Among the leaked documents are details of foreign-intelligence gathering that do not fall under the heading of unlawful threats to American democracy—what Snowden described as his only concern. Binney, generally a fervent Snowden supporter, told USA Today that Snowden’s references to “hacking into China” went too far: “So he is transitioning from whistle-blower to a traitor.” This is a distinction that Poitras might have induced Binney to pursue. Similarly, the tensions between Greenwald and Assange—their struggle over Snowden’s legacy and the rights to his archive, and its ideological implications—aren’t depicted onscreen. Because Poitras is so close to her subject, politically and psychologically, “Citizenfour” is not the tour de force it might have been.
These were my thoughts at the end of the screening, and when we gathered around the dinner table for pizza and discussion Hochhäusler, the German director, echoed some of them. He told Poitras that, among his friends, there was a question why the Snowden story had “never penetrated the feelings of people in a way that would lead to change, at least so far.” They concluded that the story was “too big,” by which he seemed to mean not personal enough. He asked Poitras if she saw the film primarily as an act of reporting.
“I think we think of it as a human drama,” Poitras said.
Bonnefoy interjected, “If I understand correctly, you missed something. You would have liked more humanity visible—”
“Gravity,” Hochhäusler said. The word suggested a sense of reality grounded in people’s lives. “The story is so crazy and big and unhealthy!” He said to Poitras, “I think it could help to have more of you. I know the enemy is so big.”
“The thing that I wonder about is the lack of gravity,” Poitras said, without any defensiveness. “I feel that there’s a lot, but I’m curious if you don’t experience it.”
“I need the consequences of all this very abstract information for people, for us, and you are our stand-in, you are our eyes,” Hochhäusler said. “Because most of the people think, Yes, but it won’t happen to me, and, anyway, I have nothing to hide. It’s always the same argument.”

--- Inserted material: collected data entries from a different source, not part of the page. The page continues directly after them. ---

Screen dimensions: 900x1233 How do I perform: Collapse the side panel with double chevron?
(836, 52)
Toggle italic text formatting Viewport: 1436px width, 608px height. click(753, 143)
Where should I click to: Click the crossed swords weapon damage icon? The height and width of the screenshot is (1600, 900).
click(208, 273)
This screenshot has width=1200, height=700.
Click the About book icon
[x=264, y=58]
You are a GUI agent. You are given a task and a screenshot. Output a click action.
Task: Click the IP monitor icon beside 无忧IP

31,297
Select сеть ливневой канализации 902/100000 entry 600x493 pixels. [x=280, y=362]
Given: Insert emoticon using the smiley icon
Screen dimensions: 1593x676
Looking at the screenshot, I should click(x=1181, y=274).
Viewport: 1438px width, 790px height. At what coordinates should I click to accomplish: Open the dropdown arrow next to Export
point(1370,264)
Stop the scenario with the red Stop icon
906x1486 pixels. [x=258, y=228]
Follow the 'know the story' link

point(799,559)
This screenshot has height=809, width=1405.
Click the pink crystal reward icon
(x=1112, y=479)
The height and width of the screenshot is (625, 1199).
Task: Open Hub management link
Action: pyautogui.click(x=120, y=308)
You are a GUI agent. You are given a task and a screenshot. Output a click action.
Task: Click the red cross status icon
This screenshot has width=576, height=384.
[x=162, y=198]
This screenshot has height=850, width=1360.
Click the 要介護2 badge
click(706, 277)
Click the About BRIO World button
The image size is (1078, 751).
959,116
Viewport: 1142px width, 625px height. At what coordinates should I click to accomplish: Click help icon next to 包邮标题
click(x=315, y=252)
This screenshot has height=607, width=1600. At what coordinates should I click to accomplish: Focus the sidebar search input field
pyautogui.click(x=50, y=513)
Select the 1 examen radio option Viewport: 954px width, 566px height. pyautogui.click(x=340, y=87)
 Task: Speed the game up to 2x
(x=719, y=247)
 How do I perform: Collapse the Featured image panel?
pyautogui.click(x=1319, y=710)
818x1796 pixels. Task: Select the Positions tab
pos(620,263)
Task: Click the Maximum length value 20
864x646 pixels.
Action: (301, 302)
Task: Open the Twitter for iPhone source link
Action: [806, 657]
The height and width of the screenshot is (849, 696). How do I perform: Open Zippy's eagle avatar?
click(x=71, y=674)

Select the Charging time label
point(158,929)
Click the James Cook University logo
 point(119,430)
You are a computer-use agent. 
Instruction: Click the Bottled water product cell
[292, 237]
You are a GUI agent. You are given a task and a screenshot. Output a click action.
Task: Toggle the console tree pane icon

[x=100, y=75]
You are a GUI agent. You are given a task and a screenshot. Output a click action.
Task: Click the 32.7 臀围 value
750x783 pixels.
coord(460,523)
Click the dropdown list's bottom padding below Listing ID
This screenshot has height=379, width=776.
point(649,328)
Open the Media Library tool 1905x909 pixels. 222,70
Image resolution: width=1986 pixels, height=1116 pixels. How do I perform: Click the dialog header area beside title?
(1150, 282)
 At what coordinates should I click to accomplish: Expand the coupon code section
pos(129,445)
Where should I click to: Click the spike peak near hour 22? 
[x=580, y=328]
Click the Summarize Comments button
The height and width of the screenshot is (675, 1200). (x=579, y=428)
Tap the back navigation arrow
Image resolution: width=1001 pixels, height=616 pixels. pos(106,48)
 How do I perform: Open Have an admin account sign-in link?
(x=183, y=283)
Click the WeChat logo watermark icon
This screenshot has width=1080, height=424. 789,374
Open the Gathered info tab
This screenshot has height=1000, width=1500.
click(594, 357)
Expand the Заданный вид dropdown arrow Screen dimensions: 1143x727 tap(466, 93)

For Poitras, what gave the story gravity was Snowden. For me, it was Poitras herself. From the first e-mail she received from Citizenfour, she disappeared into a world of secrets from which she is only now emerging. “I was sucked into the narrative in a way I have never experienced before,” she said, “and probably will never experience again.” Ω
[After graduating from Yale, George Packer served in the Peace Corps in Togo, West Africa. Packer has been a staff writer for The New Yorker since May 2003. His most recent books include The Assassins' Gate: America in Iraq (2005), Betrayed (2009), and The Unwinding: An Inner History of the New America (2013).]